Given the importance of Vatican finances to the pontiff’s overall reform campaign, Caballero occupies a key role in trying to bring those reforms in for a landing, in a moment in which the pope’s capacity to oversee those efforts personally is destined to be in decline.

Sister Raffaella Petrini

Sister Rafaella Petrini. (Franciscan Sisters of the Eucharist)

A Franciscan Sister of the Eucharist and a sociologist by training, Petrini, 55, is arguably the single most powerful woman in the Francis papacy. A former professor of economics and sociology at the Dominican-sponsored University of St. Thomas in Rome, she also has experience in the U.S. as a graduate of the Barney School of Business at the University of Hartford.

Quite obviously, she has the favor of the current pope. She was appointed in November 2021 as the secretary general, meaning the No. 2 position of the Vatican City State, making her by some order of magnitude the most powerful woman in the Vatican system.

Then, in July 2022, Francis made Petrini a member of the Dicastery for Bishops, and in October he also made her a member of the Administration of the Patrimony of the Apostolic See, which is basically the Vatican’s central bank.

In other words, Petrini is positioned to play a key role in what might arguably be called the three essential elements of the Francis reform: The administration of the Vatican, the appointment of bishops, and the management of the Vatican’s financial resources.

Cardinal Mauro Gambetti

Cardinal Mauro Gambetti. (CNS/Lola Gomez)

A member of the conventual Franciscans, Gambetti, 58, is inextricably associated with Assisi and the charism of St. Francis. Between 2013 and 2021, he was the general custodian of the Basilica of the Sacred Convent of St. Francis in Assisi, with responsibility for administering the various Franciscan sites in the city.

In October 2020, Pope Francis made Gambetti a cardinal, the first time since the 19th century that a member of the conventual Franciscans received the honor. At the time it was considered anomalous, since there was already a prelate in Assisi, Archbishop Domenico Sorrentino, who was now outranked by Gambetti.
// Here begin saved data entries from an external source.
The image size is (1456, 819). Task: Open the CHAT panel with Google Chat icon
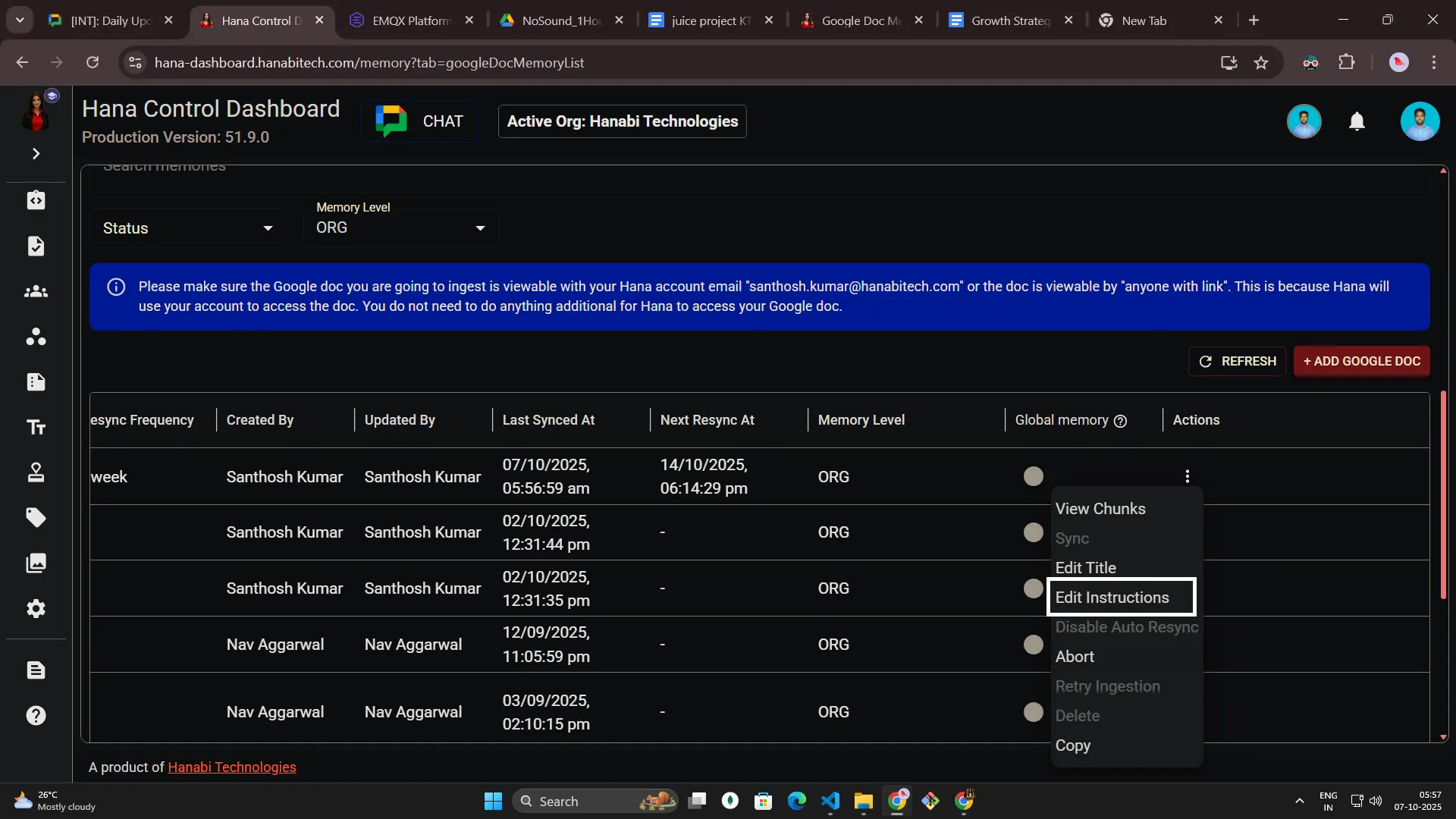[419, 121]
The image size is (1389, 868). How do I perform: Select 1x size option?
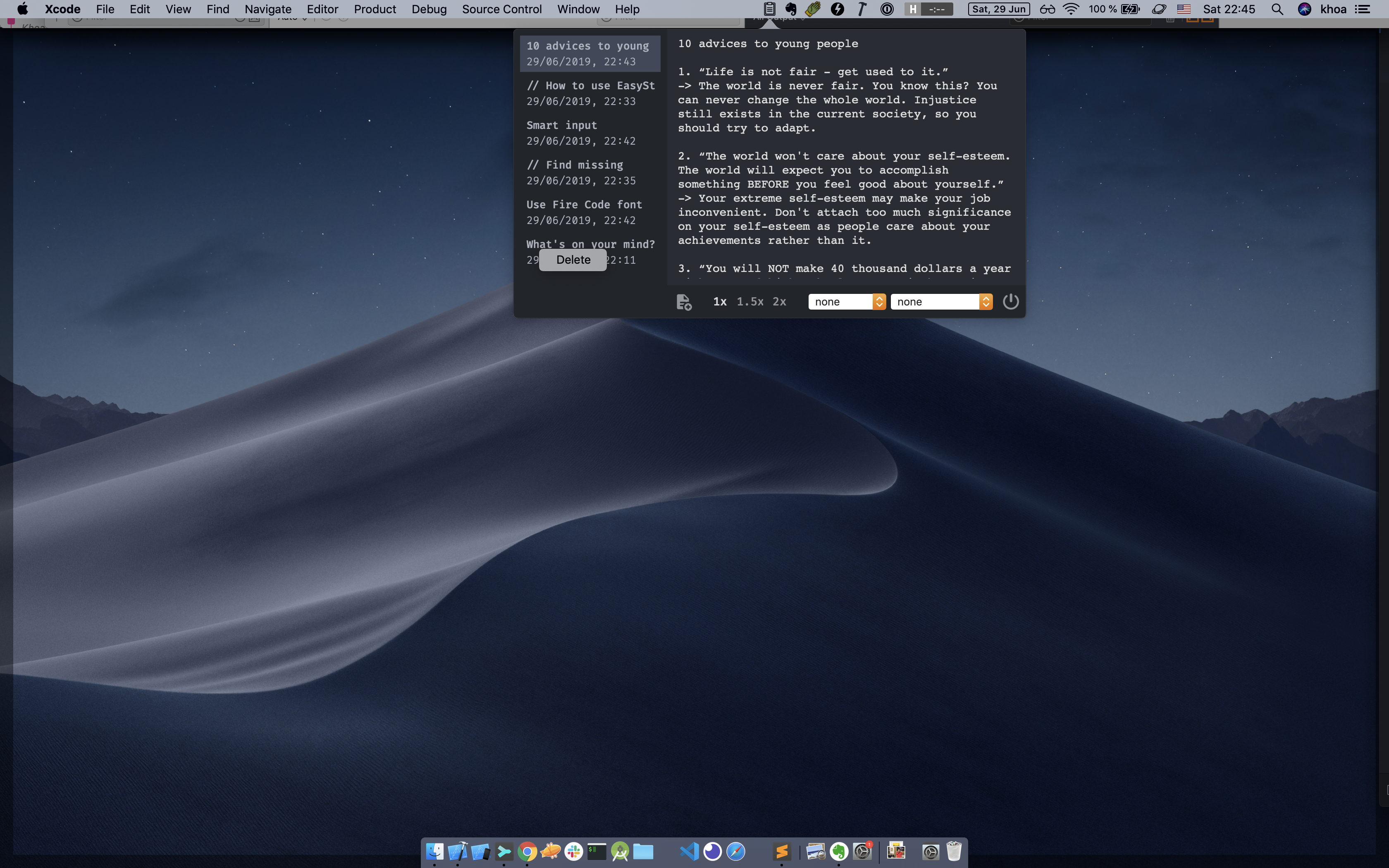(x=720, y=302)
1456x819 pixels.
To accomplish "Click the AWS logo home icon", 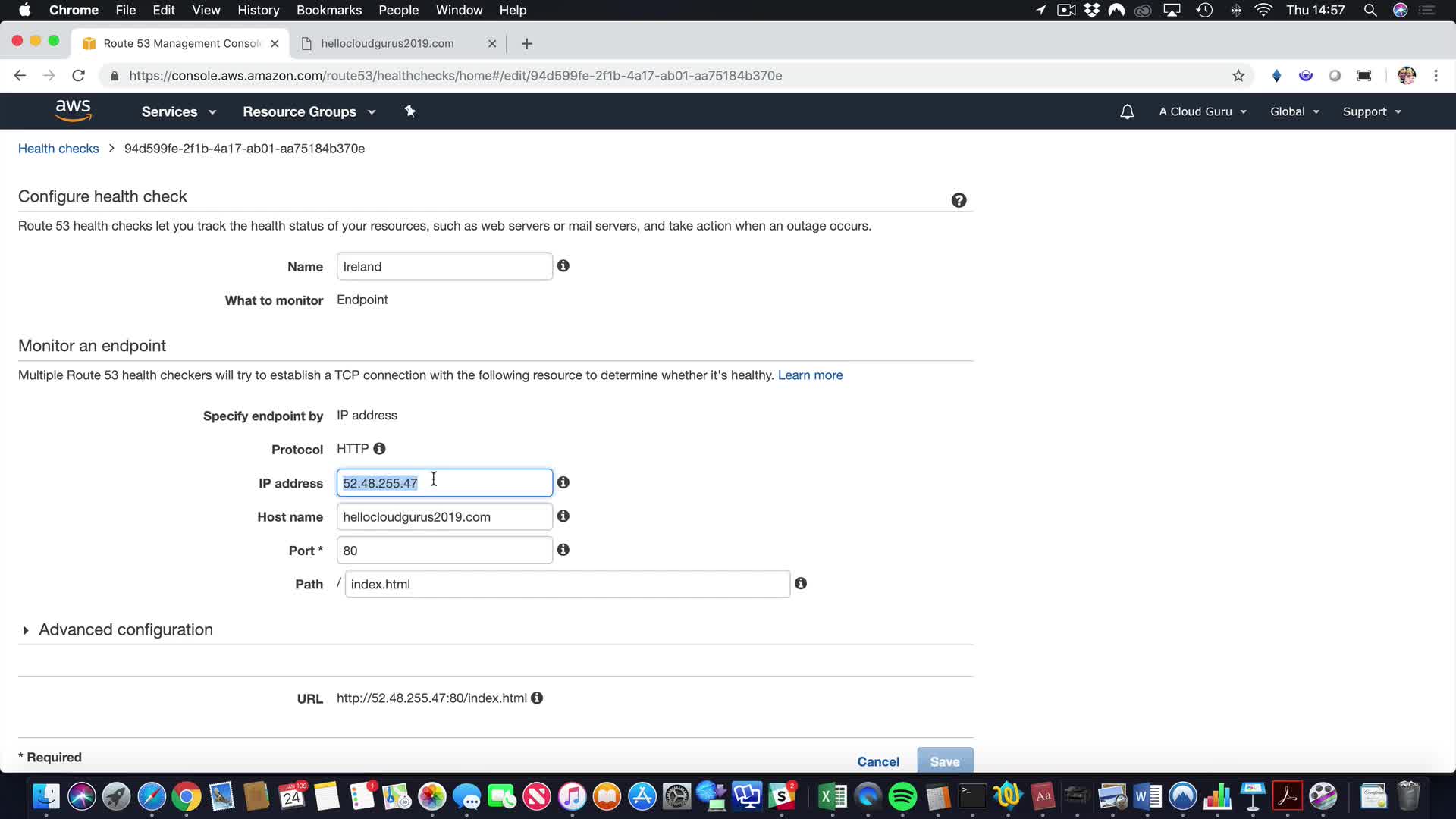I will coord(74,111).
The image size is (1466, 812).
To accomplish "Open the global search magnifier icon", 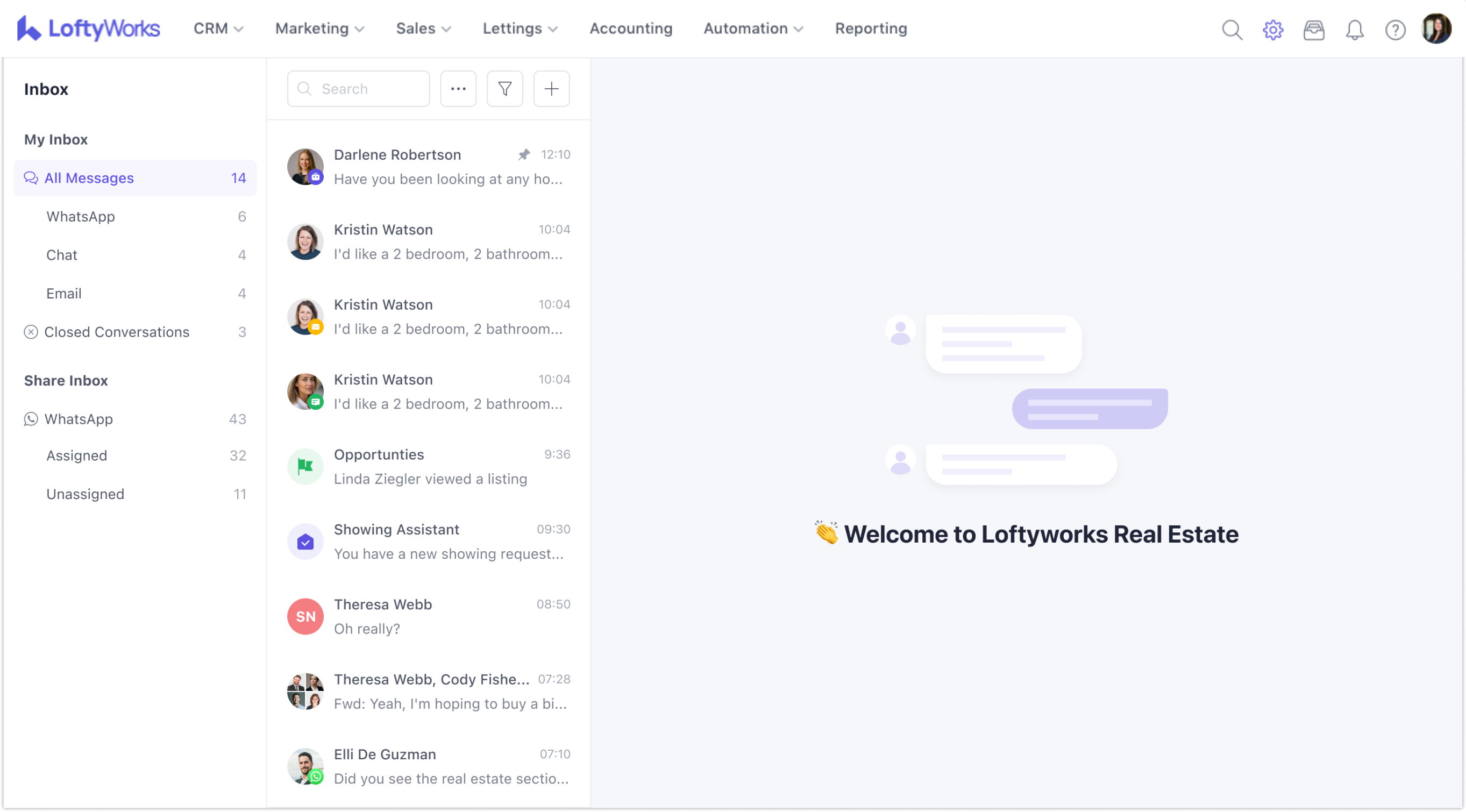I will point(1232,29).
In February 2021, Francis resolved the anomaly by naming Gambetti vicar general for the Vatican City State and also archpriest of the Basilica of St. Peter, and head of the administration of the basilica, effectively making him one of the Vatican officials with the most direct access to the pope.

In June 2023, Francis also named Gambetti a judge of the Court of Cassation, in effect the supreme court of the Vatican City State.

Archbishop Edgar Peña Parra 

Archbishop Edgar Peña Parra. (CNS/Paul Haring)

A 63-year-old Venezuelan, Peña Parra is the sostituto (“substitute”), in the Vatican’s Secretariat of State, making him effectively the pope’s chief of staff. He’s the second Latin American to hold the role, after Sandri.

In some ways, Peña Parra’s status under Francis was called into question by the part he played in the fiasco of the failed $400 million London property deal, which ended in convictions by a Vatican tribunal for nine defendants, including Peña Parra’s predecessor, Italian Cardinal Angelo Becciu.

On the other hand, Peña Parra remains in his position, and, as the pope ages and becomes increasingly reliant on others to carry the ball, the fact of serving as the sostituto by definition means that Peña Parra will become an increasingly influential fixture on the Vatican scene as time goes on.